“The angling fever is a very real disease and can only be cured by the application of cold water and fresh untainted air.”
– Theodore Gordon
For some, the concept of winter fly fishing seems a bit crazy. And yet, for those who suffer from angling fever, winter fly fishing is the best therapy. However, nothing will end a winter fly fishing excursion faster than being ill prepared for the conditions. Often, it is the little things that make the outing a success: a thermos full of coffee, a pocket full of hand warmers, a pair of waders that don’t leak, the proper layering from head to toe, a change of clothes in the car, a flask full of whiskey. So if you are heading out on a winter day to cure what ails you, spend a little extra time thinking about the little things so while you are on the water you can let your worries melt away. On a side note, don’t forget to pick up your new fishing license after the new year.
The Nature Conservancy and the Double R Ranch portion of the Creek down to highway 20 is closed for the season and will reopen the end of May. The Creek from the Highway 20 bridge down through the Willows, Point of Rocks, and Priest Rapids remains open until the end of February. With the cold temperatures, ice has formed along the sides of the river making access difficult. It would be best to wait until it warms a bit before fishing down here. When it does, try nymphing dry dropper style or with an indicator will be most effective through the slow deep buckets. Try size 24-16 Pheasant Tails nymphs or olive and red Zebra Midge. Swinging black and olive leech patterns deep and slow can also be productive.

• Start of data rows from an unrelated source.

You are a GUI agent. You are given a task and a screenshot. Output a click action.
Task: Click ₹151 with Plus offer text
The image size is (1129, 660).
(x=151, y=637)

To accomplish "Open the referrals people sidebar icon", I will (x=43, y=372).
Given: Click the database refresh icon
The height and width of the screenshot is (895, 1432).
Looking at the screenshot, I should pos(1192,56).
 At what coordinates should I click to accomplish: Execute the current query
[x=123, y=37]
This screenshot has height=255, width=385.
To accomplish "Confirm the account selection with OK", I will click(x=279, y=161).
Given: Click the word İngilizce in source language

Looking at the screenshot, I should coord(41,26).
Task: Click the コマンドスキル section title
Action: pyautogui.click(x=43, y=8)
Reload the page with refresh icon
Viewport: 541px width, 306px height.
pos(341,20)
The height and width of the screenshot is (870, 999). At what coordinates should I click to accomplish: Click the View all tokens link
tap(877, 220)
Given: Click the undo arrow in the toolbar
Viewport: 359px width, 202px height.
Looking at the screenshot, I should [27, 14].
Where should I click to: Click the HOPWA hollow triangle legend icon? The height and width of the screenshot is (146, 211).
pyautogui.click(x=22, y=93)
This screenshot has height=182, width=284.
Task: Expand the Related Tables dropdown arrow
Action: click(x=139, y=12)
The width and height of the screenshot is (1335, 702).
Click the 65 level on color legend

This is the place to go if you want to catch the first chair and then fish away the afternoon. Be aware, access is limited with all the snow on the valley floor, but if you are willing to park in a plowed area and walk you can find your way down to the river. Also, during the coldest days, the river can get choked with ice above Warm Springs and below the Hospital south of town. Keep in mind, the best days to fish are when the snow is falling, as this can trigger some fantastic winter midge activity. This is a good time to really streamline your gear and keep it simple. Dry dropper rigs or double nymphs with an indicator will let you cover all depths of water. For flies, try beaded red, black, or green Zebra Midge in size 14-20, Rainbow Warriors, or Bishop’s Dynamites in size 16 and 18. Larger nymphs will also work. I like Rubber Leg Stones in size 12, Beaded Pheasant Tails in size 14, or Prince Nymphs in size 12 or 14. Remember the winter trout don’t like fast water, so concentrate your efforts on the slow water at the tail end of runs or in the slow seams. Also, winter trout need to be played and released quickly; please learn how to use a Ketchum Release tool. This also provides the added bonus of keeping your hands dry, which is essential in the winter.
THE BIG LOST – MACKAY
This is a great option if you are looking for a longer fishing excursion. Remember, Trail Creek Pass is closed and it takes about two hours to make the trip through Craters of the Moon, Arco, and up to the town of Mackay. Still, the fishing can be fun this time of year and with the low flows (90 CFS) you will find plenty of fish in the slow buckets. Try small Rainbow Warriors, Bishop’s Dynamites and Zebra Midge and a small indicator in the shallow water or a double nymph rig in the deeper runs. I like using light 6.5 Trouthunter fluorocarbon tippet to fool these trout and help get the flies down quickly.
SOUTH FORK OF THE BOISE
This is another great winter outing with plenty of trout and whitefish to be found about 90 minutes drive from Ketchum. If you go, take a four wheel drive vehicle with studded snow tires and chains. The road down into the canyon can be horrendous this time of year. The fishing window is short deep in the South Fork canyon; look for runs in the sun to find the best activity. You will find fish in the classic winter water and have a good selection of beaded and non-beaded midge patterns as well as caddis larva, stoneflies, and San Juan Worms.